2. If the CSTEE disagrees with such conclusions, the CSTEE is invited to elaborate on the reasons for this divergence of opinion.
Introduction
PO is produced in the EU by 8 companies and its total usage in the EU is appr. 1,495,000 tonnes. Its main uses are use as a monomer in polymer production, use as an intermediate in the synthesis of other substances and, accounting for only a small proportion, direct applications.
There is a discrepancy in the RAR regarding the number of producing companies that should be resolved (section 2.2. states "8", section 4.1.1.1.1. states "7").

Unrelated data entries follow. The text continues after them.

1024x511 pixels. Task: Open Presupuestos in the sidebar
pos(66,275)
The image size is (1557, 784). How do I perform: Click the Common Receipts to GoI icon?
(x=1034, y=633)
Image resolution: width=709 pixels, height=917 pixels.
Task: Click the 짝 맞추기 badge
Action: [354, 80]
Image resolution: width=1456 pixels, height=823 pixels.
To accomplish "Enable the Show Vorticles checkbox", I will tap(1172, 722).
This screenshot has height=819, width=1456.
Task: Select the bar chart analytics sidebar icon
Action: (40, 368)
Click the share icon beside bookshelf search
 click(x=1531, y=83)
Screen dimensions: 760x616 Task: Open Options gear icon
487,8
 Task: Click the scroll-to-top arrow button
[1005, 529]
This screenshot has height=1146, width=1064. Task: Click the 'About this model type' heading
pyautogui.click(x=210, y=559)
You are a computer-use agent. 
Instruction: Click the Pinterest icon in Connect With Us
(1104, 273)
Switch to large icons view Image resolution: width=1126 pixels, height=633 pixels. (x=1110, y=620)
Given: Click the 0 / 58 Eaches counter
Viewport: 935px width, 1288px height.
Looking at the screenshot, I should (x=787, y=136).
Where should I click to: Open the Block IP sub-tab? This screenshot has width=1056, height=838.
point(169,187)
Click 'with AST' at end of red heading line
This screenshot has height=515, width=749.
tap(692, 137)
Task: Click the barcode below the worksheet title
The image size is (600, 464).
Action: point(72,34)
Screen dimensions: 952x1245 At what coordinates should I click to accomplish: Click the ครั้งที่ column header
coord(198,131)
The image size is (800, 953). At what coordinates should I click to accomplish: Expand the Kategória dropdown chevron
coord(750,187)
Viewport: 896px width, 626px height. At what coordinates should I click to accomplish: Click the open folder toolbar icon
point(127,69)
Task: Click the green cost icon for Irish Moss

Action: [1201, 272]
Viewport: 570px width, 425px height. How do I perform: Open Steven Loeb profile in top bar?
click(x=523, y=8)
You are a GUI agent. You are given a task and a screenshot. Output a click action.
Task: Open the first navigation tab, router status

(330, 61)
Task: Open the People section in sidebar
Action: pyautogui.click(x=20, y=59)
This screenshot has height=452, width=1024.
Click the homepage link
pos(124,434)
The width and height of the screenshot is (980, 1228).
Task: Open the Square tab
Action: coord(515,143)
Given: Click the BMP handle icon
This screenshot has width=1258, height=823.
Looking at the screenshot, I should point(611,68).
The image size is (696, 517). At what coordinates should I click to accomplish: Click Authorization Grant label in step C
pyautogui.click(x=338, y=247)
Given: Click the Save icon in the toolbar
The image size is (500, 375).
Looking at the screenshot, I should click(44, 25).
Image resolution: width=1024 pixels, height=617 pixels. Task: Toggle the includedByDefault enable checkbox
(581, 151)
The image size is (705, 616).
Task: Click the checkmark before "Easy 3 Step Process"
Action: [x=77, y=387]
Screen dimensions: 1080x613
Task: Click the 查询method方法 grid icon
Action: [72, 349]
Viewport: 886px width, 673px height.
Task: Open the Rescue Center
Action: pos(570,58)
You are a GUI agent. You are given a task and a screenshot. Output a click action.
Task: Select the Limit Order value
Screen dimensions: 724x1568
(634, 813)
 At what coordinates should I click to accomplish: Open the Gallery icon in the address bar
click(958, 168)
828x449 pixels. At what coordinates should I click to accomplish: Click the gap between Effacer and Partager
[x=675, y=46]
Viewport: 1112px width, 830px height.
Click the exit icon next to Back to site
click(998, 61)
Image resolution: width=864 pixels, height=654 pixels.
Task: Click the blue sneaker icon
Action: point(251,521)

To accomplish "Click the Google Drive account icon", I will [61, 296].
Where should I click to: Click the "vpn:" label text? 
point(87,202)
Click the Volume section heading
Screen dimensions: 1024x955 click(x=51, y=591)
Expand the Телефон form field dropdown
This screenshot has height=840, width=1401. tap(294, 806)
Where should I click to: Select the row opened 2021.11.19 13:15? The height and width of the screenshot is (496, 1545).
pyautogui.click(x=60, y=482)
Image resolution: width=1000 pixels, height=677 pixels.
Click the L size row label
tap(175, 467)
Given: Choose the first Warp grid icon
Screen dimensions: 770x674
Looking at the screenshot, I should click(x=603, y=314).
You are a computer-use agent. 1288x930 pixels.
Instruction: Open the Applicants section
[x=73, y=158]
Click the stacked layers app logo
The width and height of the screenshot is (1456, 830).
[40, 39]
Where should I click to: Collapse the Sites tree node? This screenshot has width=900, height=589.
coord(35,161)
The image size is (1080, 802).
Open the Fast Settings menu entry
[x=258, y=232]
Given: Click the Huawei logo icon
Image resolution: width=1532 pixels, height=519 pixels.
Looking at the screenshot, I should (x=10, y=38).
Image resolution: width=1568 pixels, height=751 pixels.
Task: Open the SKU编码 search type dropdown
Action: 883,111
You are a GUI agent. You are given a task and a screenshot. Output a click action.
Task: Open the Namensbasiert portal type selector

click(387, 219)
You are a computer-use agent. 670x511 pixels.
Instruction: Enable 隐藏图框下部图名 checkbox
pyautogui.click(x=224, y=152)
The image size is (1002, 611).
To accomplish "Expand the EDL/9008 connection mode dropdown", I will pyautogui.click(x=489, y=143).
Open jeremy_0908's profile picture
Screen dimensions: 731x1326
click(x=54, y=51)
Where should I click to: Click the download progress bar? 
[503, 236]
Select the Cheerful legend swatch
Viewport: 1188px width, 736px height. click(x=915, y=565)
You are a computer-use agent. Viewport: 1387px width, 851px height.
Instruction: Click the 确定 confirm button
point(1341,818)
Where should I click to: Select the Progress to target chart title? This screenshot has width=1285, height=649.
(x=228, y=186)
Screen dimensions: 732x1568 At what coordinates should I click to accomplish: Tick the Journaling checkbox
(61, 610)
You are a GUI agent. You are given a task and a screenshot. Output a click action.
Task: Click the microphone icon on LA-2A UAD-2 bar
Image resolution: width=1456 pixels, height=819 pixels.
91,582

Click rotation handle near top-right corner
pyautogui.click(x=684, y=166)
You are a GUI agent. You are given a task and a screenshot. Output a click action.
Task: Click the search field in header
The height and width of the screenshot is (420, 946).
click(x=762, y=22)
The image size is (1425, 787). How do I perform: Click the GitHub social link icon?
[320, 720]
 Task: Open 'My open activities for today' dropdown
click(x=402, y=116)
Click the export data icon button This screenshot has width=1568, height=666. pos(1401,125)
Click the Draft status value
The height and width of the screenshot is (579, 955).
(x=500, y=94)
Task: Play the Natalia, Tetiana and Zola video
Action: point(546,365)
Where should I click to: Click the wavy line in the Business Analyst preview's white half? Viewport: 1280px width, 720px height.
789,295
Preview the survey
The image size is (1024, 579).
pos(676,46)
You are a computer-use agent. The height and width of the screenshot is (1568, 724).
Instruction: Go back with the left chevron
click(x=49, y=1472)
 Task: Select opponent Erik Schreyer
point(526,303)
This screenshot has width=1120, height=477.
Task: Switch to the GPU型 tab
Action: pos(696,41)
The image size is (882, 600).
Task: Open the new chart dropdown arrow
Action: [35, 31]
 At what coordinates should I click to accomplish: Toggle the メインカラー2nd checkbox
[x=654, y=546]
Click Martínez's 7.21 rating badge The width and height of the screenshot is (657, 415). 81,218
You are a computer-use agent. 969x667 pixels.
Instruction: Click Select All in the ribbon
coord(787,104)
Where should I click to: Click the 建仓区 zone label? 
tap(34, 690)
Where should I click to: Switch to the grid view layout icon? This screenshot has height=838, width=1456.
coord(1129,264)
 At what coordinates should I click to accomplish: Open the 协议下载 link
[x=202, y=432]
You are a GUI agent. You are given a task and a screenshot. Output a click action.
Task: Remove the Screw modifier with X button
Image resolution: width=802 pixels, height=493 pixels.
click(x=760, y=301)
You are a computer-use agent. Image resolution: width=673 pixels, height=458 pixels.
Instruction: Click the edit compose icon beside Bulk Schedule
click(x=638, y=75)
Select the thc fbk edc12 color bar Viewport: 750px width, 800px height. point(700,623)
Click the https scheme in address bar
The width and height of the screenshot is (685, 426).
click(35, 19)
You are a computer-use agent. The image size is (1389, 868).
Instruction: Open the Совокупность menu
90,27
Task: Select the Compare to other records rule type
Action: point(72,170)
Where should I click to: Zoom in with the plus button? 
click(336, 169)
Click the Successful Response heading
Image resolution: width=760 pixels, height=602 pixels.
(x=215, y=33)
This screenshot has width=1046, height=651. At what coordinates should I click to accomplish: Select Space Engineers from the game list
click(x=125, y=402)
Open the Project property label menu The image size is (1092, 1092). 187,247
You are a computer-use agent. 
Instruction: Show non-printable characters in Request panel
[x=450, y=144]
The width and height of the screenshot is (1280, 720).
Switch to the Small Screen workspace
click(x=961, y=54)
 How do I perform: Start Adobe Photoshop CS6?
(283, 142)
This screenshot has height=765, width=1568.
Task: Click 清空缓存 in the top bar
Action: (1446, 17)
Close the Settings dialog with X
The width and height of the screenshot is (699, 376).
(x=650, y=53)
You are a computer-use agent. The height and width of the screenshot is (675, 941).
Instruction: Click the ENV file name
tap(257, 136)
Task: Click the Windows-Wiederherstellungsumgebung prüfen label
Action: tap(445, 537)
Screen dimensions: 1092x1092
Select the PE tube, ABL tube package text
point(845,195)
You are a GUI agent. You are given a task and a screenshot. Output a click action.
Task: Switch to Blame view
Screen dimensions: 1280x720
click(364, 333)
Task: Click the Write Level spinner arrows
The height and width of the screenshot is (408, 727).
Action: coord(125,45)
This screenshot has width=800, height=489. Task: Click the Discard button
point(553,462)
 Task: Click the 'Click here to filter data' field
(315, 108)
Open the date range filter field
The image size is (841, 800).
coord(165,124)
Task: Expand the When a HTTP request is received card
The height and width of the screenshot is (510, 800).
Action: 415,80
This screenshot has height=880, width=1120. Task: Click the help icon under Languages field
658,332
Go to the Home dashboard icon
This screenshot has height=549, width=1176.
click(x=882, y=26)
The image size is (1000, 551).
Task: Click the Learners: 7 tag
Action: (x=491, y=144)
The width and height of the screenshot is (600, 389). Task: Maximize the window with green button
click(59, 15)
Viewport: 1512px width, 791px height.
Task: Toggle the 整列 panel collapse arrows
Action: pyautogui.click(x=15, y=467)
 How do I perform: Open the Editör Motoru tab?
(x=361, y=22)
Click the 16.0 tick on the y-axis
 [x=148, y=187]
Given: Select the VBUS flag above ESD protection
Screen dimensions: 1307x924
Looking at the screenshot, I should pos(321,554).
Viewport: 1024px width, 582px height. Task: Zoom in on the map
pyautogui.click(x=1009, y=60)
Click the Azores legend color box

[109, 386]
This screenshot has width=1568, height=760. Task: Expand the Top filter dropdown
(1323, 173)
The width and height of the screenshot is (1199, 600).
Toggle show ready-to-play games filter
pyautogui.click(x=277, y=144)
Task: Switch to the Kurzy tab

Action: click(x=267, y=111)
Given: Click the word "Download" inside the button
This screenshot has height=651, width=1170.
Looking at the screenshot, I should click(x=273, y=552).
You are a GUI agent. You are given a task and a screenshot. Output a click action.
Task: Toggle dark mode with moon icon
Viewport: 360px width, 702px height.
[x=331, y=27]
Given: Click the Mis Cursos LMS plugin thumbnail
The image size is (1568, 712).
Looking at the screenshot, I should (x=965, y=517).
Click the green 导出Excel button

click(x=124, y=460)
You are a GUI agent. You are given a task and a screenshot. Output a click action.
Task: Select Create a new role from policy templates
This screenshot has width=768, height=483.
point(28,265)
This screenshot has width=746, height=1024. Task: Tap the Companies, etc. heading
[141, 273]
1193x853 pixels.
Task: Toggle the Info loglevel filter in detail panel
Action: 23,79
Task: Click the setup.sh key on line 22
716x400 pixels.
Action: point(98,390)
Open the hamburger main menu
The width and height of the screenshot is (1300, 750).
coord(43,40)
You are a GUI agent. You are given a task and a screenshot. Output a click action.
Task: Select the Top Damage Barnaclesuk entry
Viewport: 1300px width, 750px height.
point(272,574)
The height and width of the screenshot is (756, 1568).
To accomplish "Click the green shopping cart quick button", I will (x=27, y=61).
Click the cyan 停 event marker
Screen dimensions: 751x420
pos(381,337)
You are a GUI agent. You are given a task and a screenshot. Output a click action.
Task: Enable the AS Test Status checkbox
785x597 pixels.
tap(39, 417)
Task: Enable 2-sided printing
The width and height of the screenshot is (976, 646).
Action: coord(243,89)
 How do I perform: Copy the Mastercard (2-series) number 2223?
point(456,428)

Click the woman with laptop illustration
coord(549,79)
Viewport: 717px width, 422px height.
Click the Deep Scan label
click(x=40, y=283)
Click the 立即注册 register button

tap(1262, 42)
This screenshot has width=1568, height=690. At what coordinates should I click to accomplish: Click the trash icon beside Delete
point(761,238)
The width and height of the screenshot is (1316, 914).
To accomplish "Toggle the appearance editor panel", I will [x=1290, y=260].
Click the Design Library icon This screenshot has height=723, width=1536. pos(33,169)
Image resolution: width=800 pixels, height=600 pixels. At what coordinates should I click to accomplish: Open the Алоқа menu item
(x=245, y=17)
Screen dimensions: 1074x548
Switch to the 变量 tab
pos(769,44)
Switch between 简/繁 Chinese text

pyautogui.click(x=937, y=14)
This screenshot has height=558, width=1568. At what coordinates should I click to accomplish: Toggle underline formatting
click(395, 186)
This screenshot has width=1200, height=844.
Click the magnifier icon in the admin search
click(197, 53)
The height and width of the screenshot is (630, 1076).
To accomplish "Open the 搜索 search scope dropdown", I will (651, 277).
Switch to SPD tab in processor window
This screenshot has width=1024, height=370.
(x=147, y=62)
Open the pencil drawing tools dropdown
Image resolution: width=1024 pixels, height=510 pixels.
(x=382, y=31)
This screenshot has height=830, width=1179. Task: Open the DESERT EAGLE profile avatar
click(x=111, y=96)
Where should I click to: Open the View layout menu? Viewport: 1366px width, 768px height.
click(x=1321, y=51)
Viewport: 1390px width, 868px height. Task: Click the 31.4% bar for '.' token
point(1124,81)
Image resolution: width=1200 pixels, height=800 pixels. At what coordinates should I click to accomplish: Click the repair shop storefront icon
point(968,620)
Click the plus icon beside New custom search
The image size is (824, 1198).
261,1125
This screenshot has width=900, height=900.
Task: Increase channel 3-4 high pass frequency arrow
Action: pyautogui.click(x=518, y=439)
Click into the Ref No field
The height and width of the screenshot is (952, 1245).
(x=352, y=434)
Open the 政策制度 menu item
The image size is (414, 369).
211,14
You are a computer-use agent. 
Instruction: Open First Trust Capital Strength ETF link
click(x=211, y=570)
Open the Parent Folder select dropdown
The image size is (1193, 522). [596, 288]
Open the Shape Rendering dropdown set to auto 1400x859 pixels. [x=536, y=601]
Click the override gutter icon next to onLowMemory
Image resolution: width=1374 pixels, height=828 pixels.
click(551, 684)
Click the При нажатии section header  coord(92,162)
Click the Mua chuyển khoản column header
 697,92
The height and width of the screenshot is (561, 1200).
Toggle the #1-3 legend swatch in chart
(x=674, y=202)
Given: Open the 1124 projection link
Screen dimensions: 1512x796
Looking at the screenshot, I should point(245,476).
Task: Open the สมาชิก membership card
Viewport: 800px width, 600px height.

Propylene oxide is currently classified as Cat 2 Carcinogen and is labelled R45- May cause cancer. Hence, it is already subject to stringent risk control measures that reduce exposure to as low a level as is reasonably practicable.
HUMAN HEALTH
General comments
The assessment follows the recommendations of the TGD and is comprehensive and properly written. The CSTEE agrees in general with the overall conclusion of the risk assessment.
The critical health concerns are mutagenicity and carcinogenicity. As it is not currently possible to determine a threshold for mutagenic events and, thus, to identify a threshold for carcinogenicity, conclusion iii) is reached for workers and consumers for these endpoints. The CSTEE supports this conclusion.
In addition the CSTEE notes that as industry develops measures that reduce exposure of workers to as low a level as reasonably practicable, and because consumer exposures are extremely low it is concluded in the RAR that there is no need for the development of a risk reduction strategy at this time (conclusion iii a, being dependent upon the industry continuing to implement new procedures to reduce exposure when possible).
Propylene oxide has not been adequately tested for skin sensitisation and, therefore, there is no evaluation of risks to any human population for this endpoint. Given the high level of control currently exercised and the low level of dermal and inhalation exposure, no further testing on skin and respiratory sensitisation is required.
Specific comments
Exposure assessment
PO is mainly used as an intermediate in the synthesis of other substances, with 7-8 EU producers and an estimated 150-300 user plants. Occupational exposure is between 0-30 ppm 8-hr TWA and it can be controlled to less than 3 ppm.
A worst-case 15 minutes TWA of 33-67 ppm during loading/unloading of road, rail and ship storage tankers has been calculated with the EASE model. Worst case calculated exposures from EASE for sampling were > 33 ppm (15 minutes TWA).
Worst-case dermal exposure is estimated 0 – 0.1 mg/cm²/day with the EASE model based on incidental contacts whilst sampling or touching a wet surface.
Consumer exposure to PO in consumer products is considered to be negligible. Potential exposure through contact with foodstuffs, medicinal products, and hydraulic fluids (brake fluids for cars) is mentioned but no further details are given in the RAR. Propylene, a compound of, for instance, car exhaust and cigarette smoke, is another source of PO exposure not mentioned in the RAR.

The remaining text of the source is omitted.